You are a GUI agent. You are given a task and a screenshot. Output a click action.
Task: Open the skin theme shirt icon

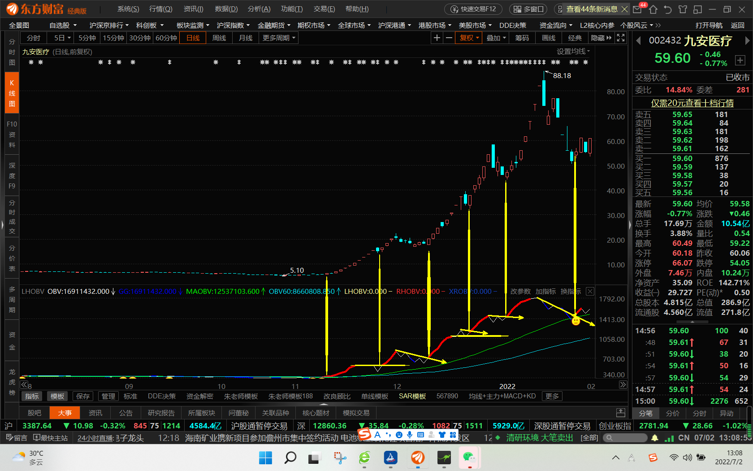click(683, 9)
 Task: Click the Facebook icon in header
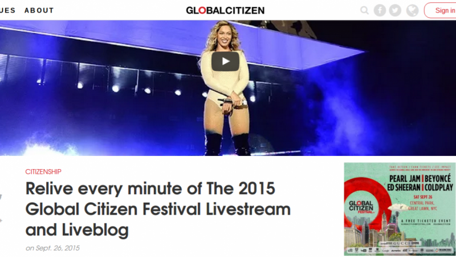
--
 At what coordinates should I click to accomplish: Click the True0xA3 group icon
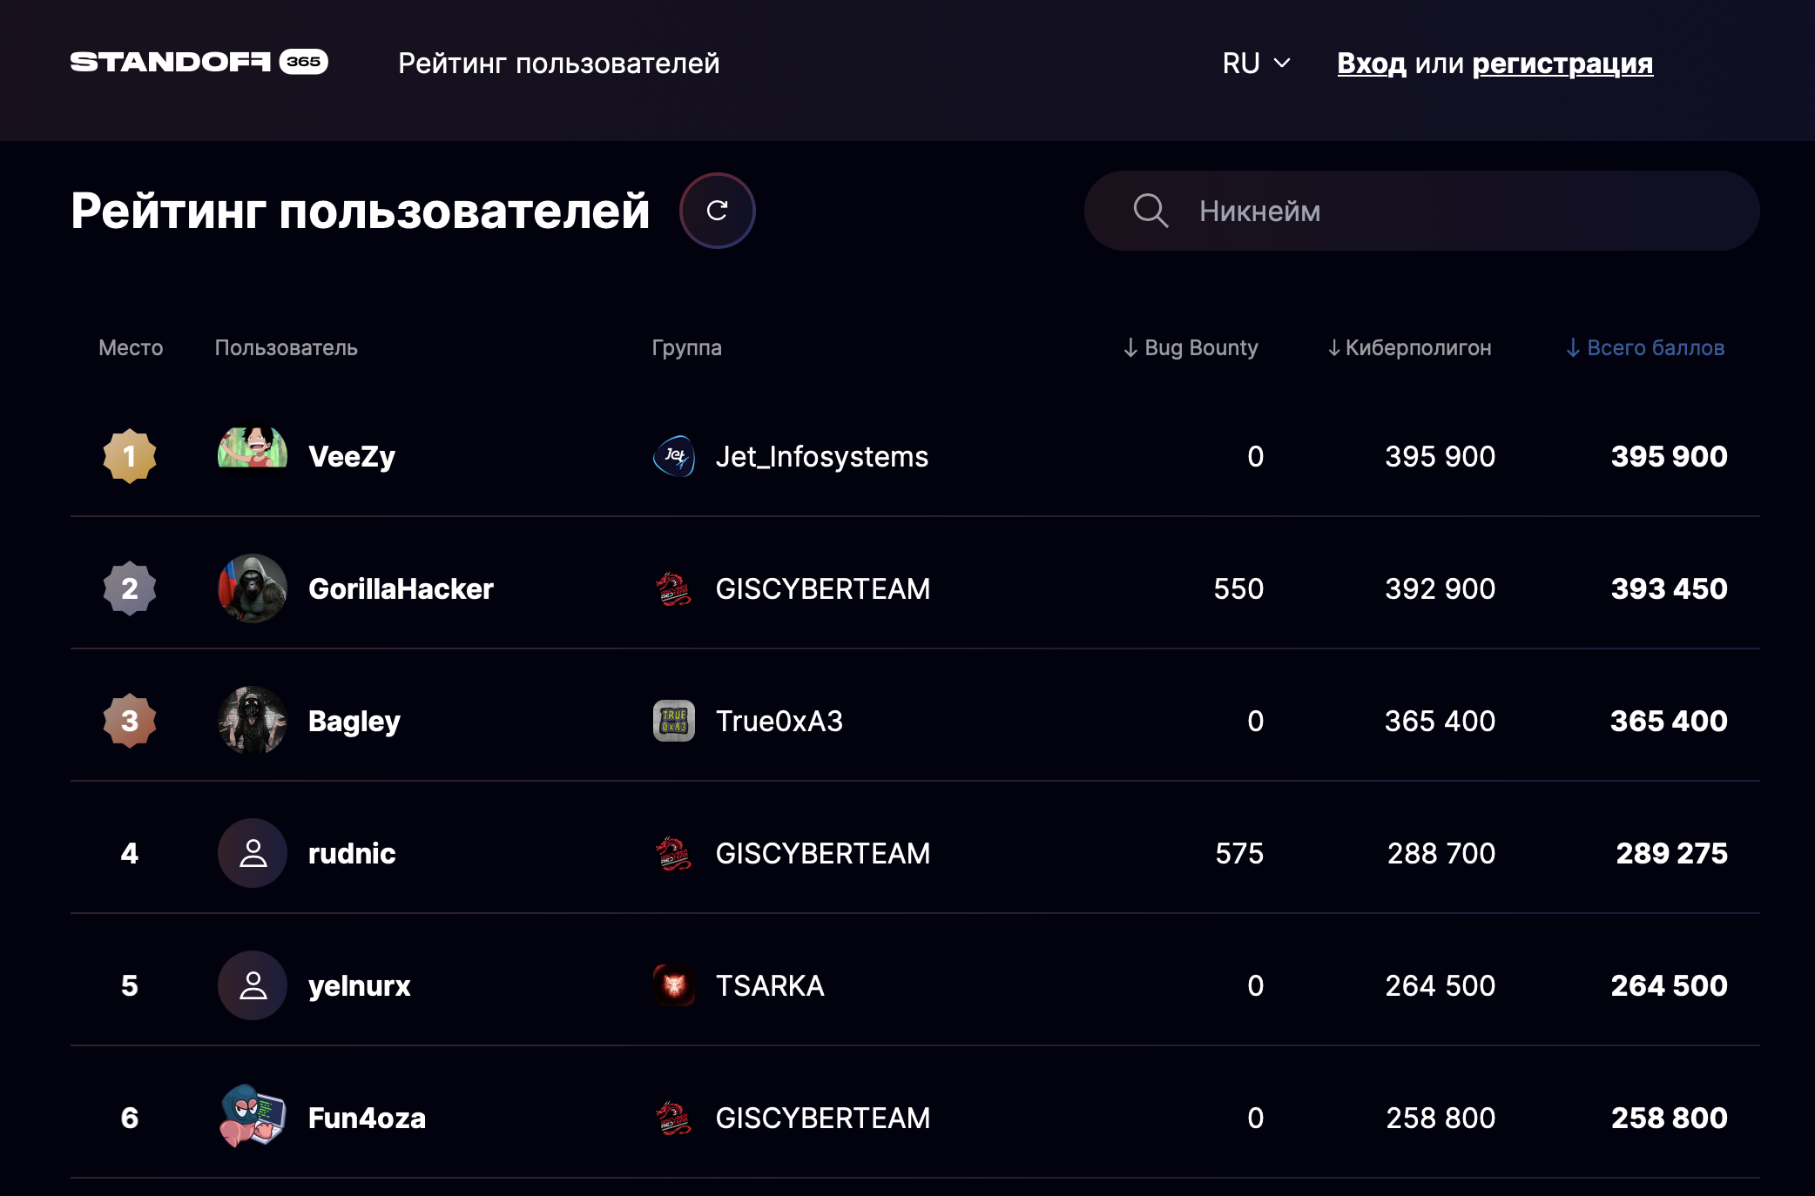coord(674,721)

** PROBLEM DETAILS **
Revise the entries starting at the line containing "At what coordinates" and ending at the line containing "coord(674,721)", replacing "group" with "team" and changing nothing else. Return only those lines, without the pictures.

** RESPONSE BELOW **
 At what coordinates should I click to accomplish: Click the True0xA3 team icon
coord(674,721)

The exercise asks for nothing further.